Lorsque nous posons une question à un élève dans le cadre de la technique Cold Call sur un élément de base d’un chapitre en cours, imaginons qu’il réponde qu’il ne connait pas la réponse.

Nous lui demandons alors de rappeler la question que nous avons posée, ce qu’il fait sans difficulté. L’élève est donc bien attentif durant le cours.

Cependant, nous avons toujours un problème si la question porte sur des éléments enseignés et entraînés récemment qui vont partir du cœur de la matière en cours. Nous pouvons supposer que si l’élève fournit le travail attendu et s’engage normalement, il devrait connaitre la réponse. Nous estimons en outre que les éléments portant sur des connaissances préalables ont été réactivés.

Par conséquent, cette absence de réponse signifie que l’élève a manqué d’attention ou d’engagement général dans le cours. Peut-être a-t-il été distrait plutôt, peut-être ne s’est-il pas du tout engagé dans le cours de manière autonome, peut-être n’a-t-il pas fait sérieusement ses devoirs ou préparations ? 

Si la cause exacte nous est inconnue, le résultat du manque d’engagement est lui clairement identifié. L’élève ne sait pas répondre à une question basique. Cela ne devrait poser aucune difficulté dans le cadre d’un avancement normal de l’apprentissage tel que nous l’escomptons. 

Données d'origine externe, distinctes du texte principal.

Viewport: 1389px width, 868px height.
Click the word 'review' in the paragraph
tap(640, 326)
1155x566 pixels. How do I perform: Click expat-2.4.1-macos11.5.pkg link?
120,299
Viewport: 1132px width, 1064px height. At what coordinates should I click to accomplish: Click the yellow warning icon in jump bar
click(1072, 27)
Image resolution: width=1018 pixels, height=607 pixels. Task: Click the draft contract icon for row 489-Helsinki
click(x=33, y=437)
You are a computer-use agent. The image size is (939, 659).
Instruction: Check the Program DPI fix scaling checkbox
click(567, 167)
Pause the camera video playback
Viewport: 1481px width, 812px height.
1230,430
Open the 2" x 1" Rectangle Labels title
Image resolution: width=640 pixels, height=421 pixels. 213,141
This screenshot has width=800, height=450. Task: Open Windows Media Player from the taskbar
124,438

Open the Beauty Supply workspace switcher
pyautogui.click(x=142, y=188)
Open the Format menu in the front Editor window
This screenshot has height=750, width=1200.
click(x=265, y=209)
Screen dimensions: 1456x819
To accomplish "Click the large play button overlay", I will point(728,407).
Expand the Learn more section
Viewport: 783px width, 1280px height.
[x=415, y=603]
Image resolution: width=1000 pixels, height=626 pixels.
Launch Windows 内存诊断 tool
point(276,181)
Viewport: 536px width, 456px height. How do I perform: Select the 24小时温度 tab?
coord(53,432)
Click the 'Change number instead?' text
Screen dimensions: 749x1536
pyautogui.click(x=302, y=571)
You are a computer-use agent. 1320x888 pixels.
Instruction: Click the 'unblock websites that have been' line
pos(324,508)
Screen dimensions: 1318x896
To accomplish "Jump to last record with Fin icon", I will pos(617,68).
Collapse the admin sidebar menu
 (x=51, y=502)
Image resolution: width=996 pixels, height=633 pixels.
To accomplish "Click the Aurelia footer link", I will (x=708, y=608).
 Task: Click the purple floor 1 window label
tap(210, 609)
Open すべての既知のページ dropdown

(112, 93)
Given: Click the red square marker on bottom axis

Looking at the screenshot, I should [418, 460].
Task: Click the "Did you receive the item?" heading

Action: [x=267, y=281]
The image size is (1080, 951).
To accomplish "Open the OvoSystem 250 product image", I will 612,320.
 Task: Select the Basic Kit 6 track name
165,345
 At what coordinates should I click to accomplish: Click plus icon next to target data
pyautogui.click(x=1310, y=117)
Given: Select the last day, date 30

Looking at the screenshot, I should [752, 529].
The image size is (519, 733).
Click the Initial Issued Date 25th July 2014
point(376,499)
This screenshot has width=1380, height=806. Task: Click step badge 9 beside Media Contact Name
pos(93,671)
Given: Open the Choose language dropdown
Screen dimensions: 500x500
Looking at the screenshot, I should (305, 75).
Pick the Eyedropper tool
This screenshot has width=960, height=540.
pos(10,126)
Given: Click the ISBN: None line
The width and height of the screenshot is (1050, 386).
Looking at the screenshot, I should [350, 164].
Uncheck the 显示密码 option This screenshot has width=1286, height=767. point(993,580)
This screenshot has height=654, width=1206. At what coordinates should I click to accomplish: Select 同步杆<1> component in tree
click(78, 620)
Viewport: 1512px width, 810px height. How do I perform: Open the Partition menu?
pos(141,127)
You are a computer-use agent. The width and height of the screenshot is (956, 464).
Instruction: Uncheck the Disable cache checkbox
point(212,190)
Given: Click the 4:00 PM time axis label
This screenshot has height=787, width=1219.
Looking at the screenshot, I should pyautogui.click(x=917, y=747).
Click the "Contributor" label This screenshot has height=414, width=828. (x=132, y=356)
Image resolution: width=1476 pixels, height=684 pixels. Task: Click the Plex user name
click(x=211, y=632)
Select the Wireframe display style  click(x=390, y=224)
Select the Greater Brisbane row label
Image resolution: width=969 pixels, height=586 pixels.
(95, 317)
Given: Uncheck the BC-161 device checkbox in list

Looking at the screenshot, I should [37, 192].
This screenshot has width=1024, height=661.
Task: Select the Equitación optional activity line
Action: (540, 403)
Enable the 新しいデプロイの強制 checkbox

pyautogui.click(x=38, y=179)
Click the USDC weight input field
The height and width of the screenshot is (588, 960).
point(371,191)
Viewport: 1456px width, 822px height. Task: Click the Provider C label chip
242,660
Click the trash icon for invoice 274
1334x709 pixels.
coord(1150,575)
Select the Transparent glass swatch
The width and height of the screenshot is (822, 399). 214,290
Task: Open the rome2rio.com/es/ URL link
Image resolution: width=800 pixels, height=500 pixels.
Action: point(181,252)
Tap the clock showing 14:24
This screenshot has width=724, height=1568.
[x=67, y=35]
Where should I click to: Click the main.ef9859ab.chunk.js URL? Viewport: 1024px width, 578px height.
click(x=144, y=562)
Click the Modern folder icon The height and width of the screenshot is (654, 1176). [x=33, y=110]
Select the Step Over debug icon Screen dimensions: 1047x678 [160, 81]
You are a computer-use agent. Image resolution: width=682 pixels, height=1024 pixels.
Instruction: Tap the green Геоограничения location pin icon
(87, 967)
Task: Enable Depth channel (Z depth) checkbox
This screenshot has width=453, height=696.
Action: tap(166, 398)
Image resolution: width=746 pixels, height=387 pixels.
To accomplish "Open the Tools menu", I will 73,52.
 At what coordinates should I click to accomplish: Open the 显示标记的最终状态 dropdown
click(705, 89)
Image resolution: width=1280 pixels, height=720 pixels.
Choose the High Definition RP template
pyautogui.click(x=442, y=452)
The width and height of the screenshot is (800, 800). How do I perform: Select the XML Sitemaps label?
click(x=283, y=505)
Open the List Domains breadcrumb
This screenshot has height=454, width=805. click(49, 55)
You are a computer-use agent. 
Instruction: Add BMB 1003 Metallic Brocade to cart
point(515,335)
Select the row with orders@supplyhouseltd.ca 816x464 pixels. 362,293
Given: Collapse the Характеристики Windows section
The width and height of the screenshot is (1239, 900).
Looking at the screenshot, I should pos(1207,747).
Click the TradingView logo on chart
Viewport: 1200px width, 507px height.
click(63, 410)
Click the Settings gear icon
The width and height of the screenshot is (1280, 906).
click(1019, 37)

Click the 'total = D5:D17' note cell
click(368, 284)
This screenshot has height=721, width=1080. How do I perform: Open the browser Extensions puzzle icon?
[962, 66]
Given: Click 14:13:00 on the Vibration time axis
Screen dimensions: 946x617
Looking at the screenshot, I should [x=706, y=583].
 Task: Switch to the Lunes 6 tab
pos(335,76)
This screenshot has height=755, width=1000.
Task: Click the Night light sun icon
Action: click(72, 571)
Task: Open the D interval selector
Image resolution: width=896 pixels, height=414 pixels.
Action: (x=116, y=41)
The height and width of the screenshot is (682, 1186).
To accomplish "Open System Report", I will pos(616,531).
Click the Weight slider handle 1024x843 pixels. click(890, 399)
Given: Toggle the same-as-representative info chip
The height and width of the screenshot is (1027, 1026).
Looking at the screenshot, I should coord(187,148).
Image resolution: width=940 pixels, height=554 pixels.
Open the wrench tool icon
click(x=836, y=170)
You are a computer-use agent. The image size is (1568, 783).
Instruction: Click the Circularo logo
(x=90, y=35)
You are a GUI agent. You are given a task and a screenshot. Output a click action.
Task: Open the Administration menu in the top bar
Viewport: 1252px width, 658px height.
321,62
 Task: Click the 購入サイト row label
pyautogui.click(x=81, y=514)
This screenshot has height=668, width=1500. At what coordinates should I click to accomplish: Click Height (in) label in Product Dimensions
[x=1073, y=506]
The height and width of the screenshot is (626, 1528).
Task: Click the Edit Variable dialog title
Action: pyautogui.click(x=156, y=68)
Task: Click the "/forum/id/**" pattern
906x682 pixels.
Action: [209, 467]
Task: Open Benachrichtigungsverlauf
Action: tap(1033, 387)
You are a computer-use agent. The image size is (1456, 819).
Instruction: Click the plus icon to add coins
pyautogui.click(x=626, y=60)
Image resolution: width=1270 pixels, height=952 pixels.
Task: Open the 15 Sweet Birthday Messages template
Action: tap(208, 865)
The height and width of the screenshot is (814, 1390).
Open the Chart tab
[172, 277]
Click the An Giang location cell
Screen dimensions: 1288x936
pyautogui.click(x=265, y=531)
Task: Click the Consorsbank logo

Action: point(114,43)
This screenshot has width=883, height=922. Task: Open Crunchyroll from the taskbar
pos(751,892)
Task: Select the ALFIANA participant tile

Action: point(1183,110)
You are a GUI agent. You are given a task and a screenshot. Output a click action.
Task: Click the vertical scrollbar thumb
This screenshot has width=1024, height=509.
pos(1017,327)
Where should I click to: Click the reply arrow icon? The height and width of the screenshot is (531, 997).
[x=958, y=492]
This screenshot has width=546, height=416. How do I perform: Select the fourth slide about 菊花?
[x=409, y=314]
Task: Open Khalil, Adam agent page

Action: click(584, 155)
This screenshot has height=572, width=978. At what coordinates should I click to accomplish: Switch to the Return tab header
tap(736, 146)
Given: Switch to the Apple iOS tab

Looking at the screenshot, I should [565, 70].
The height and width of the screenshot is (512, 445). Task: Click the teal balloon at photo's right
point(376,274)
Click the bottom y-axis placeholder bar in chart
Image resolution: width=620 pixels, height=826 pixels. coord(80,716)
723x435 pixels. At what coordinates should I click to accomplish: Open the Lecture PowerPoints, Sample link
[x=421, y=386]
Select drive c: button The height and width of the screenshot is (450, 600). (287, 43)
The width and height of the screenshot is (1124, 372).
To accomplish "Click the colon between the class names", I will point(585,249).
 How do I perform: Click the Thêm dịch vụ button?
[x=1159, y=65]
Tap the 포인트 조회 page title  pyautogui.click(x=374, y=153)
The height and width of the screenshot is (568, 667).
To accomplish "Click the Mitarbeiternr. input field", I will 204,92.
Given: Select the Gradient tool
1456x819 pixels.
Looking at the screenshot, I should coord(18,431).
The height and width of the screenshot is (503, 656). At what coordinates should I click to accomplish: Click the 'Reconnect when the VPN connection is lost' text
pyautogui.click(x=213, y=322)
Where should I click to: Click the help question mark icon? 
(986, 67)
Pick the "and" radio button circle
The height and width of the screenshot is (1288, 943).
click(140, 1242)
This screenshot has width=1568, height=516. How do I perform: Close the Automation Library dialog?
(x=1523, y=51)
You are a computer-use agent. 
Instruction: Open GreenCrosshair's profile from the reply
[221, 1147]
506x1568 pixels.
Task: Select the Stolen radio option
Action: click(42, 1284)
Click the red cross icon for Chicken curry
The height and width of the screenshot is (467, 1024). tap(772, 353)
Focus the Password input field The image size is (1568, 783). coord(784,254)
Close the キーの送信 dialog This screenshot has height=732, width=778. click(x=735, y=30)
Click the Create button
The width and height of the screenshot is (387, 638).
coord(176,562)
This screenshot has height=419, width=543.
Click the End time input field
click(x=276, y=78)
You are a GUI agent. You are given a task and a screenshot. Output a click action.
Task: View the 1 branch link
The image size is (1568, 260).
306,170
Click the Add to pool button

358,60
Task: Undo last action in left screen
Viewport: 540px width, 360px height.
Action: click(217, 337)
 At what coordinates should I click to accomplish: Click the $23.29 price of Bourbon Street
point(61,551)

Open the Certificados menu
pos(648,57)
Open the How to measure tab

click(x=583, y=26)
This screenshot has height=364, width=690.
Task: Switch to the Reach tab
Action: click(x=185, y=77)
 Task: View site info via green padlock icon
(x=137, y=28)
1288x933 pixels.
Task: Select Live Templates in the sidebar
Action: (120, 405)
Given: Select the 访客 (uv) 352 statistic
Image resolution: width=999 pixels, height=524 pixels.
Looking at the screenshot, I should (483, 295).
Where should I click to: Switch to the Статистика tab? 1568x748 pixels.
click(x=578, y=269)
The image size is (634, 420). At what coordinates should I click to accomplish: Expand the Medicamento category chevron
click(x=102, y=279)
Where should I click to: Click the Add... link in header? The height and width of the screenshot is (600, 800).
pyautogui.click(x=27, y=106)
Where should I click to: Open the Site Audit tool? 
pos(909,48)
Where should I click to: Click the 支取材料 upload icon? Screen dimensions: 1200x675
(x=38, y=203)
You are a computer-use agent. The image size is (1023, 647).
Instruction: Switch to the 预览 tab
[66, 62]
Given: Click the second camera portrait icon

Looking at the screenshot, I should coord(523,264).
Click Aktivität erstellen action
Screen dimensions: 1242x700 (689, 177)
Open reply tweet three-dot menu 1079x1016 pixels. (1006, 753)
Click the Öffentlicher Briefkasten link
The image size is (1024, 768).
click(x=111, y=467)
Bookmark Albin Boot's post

Cet état de fait témoigne d’une faille dans notre expression d’attentes élevées. Si nous acceptons cet état de fait en posant la question à un autre élève ou en lui réexpliquant, nous lui envoyons comme message que :
  1. C’est normal qu’il ne le sache pas.
  2. C’est acceptable qu’il ne sache pas. 
En réalité, si notre intention est d’exprimer des attentes élevées envers tous nos élèves, alors la situation est inacceptable. Ne pas réagir revient à diminuer nos attentes.

L’élève répond qu’il ne sait pas répondre à une question qu’il connait et à laquelle il devrait normalement être capable de répondre. Nous pouvons réagir de la façon suivante. 

Nous pouvons lui dire que nous sommes surpris qu’il ne soit pas capable de répondre. En effet, nous venons d’en parler il y a quelques minutes ou cela faisait également partie d’un devoir, d’un quiz ou d’une préparation à faire à la maison. Cela nous envoie le message que l’élève n’est pas assez attentif et qu’il ne s’engage pas comme attendu dans la matière. 

Nous concluons en disant que nous allons revenir plus tard vers l’élève, lors d’un cours suivant, pour lui poser de nouveau cette question ou une autre question similaire sur la matière. Il doit s’assurer d’être prêt à répondre à ce moment-là.

Cette stratégie est une des formes de la stratégie « no opt-out ». Elle montre très clairement aux élèves concernés quelles sont les attentes en matière de connaissances. 

Si le phénomène se reproduit avec plusieurs élèves, il peut dépasser le simple cadre d’un problème d’engagement ou d’attention liée à l’élève. Cela peut nécessiter une révision de la planification et de la procédure de mise au travail des élèves.

De plus, si la fois suivant l’élève est toujours incapable de répondre, il peut être nécessaire de prendre des mesures correctives appropriées pour le soutenir dans ses apprentissages.

L’essentiel est de mettre l’élève au défi et l’amener à s’engager face aux attentes élevées que nous mettons en œuvre. Nous donnons à l’élève la possibilité d’améliorer sa concentration en classe sans ressentiment. 

Dans cette démarche, il est absolument essentiel de nous assurer que nous reviendrons effectivement plus tard vers les élèves qui ont fait des erreurs avec des connaissances de base.

Si le problème de l’élève est effectivement lié à un problème d’attention plutôt que d’un problème de contenu en soi ou d’engagement à domicile, l’enseignant peut prendre des mesures différentes.

Nous pouvons le placer près de nous dans la classe. Nous pouvons lui délivrer des relances attentionnelles.

Nous pouvons également nous rendre compte à un moment donné que beaucoup d’élèves ne savent pas répondre. Cela peut nous faire réaliser que nous n’avons pas donné suffisamment de modelage, de pratique guidée ou de pratique de récupération aux élèves. Ce diagnostic entraînerait toute une série d’actions, cette fois-ci liées aux attentes que l’enseignant se fixe à lui-même.